Consignas:
(1) Según el texto fuente, ¿en qué periódico apareció el artículo de Vicente Verdú que se comenta?
(2) Enumera todas las definiciones breves que la cita del reclamo del artículo, recogida en el texto fuente, atribuye a distintos aspectos de la vida familiar.
(3) Indica si cada afirmación concuerda con el texto fuente y respalda tu respuesta con una cita literal:
(a) El artículo de Verdú es un ensayo o un artículo de fondo.
(b) El autor del artículo dice grandes verdades.
(c) El artículo da voz a las familias que siguen fieles a la visión religiosa de la familia.

┌─ Texto fuente

Nuevos padres, nuevos hijos.

 

Así titula Vicente Verdú, editorialista estrella de El País (24.12.10),  un artículo ingenioso y aderezado con una buena dosis de cinismo revuelto con escepticismo, sobre los avatares y situación de la familia en nuestros días. En el reclamo o gancho del artículo dice: «La ‘sagrada familia’ de la segunda posguerra ha ido desacralizándose: el amor es democrático, el sexo es divertido, la boda es un juguete; los hijos, una fórmula; los padres, un mecano. ¿Y la comunicación familiar?». Negándose a aceptar la visión sagrada de la familia, un conformismo agnóstico es el refugio. Son artículos interesantes, de cualquier modo, pues reflejan ideas muy extendidas por superficiales que sean.

 

Realmente resulta difícil describir con tan pocas y precisas palabras el drama de nuestro mundo que para el autor parece simplemente un dato contra el cual poco o nada puede hacerse. El artículo invitaría a una rendición pacífica, a una simple resignación ante lo inevitable de los hechos. Con mayor o menor cinismo, con un trasunto de gozo ante el fracaso de un proyecto que ya no se comparte, el autor, sin embargo dice grandes verdades. Describe una situación que es real con mayor o menor grado en los distintos países, como una tendencia general ante la cual nada podemos hacer ya. No deja de ser, sin embargo, un artículo editorial, es decir, no se trata de un ensayo o un artículo de fondo y se subraya el aspecto que se quiere subrayar. Se silencian otros aspectos y margina a millones y millones de parejas y familias que permanecen fieles a la visión religiosa del ente familiar.

└─
┌─ Datos proporcionados

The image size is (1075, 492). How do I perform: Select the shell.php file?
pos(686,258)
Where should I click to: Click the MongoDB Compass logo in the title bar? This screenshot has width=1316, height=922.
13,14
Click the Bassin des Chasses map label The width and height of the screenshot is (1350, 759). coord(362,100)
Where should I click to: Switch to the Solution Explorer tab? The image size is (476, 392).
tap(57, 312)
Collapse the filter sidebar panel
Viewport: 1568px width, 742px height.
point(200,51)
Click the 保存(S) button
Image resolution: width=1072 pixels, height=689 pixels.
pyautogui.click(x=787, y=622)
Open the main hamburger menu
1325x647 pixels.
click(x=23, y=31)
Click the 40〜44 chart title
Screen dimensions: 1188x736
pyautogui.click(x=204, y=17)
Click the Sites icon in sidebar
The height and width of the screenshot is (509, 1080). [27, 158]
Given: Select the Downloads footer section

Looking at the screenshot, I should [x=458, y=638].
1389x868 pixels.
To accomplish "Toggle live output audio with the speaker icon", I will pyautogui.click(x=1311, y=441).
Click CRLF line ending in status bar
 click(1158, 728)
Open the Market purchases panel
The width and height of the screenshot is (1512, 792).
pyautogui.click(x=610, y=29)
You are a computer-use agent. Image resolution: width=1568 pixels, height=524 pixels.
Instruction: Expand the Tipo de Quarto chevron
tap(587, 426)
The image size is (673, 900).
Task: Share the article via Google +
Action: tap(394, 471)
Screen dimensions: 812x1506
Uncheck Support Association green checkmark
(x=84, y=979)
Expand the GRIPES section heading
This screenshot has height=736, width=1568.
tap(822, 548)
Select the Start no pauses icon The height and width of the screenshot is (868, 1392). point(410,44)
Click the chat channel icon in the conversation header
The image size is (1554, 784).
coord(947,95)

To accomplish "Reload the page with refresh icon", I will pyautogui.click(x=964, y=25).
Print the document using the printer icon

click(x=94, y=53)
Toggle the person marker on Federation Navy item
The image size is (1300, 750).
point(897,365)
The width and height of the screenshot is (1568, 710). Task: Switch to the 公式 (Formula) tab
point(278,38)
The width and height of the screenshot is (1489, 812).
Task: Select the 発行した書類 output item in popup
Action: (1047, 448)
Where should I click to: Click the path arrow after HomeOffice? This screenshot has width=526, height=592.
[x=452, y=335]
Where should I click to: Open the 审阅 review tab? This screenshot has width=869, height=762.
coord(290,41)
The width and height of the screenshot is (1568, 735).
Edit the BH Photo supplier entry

└─

Respuestas:
(1) En El País.

(2)
- El amor es democrático.
- El sexo es divertido.
- La boda es un juguete.
- Los hijos son una fórmula.
- Los padres son un mecano.

(3)
(a) No: «no se trata de un ensayo o un artículo de fondo».
(b) Sí: «el autor, sin embargo dice grandes verdades».
(c) No: «Se silencian otros aspectos y margina a millones y millones de parejas y familias que permanecen fieles a la visión religiosa del ente familiar».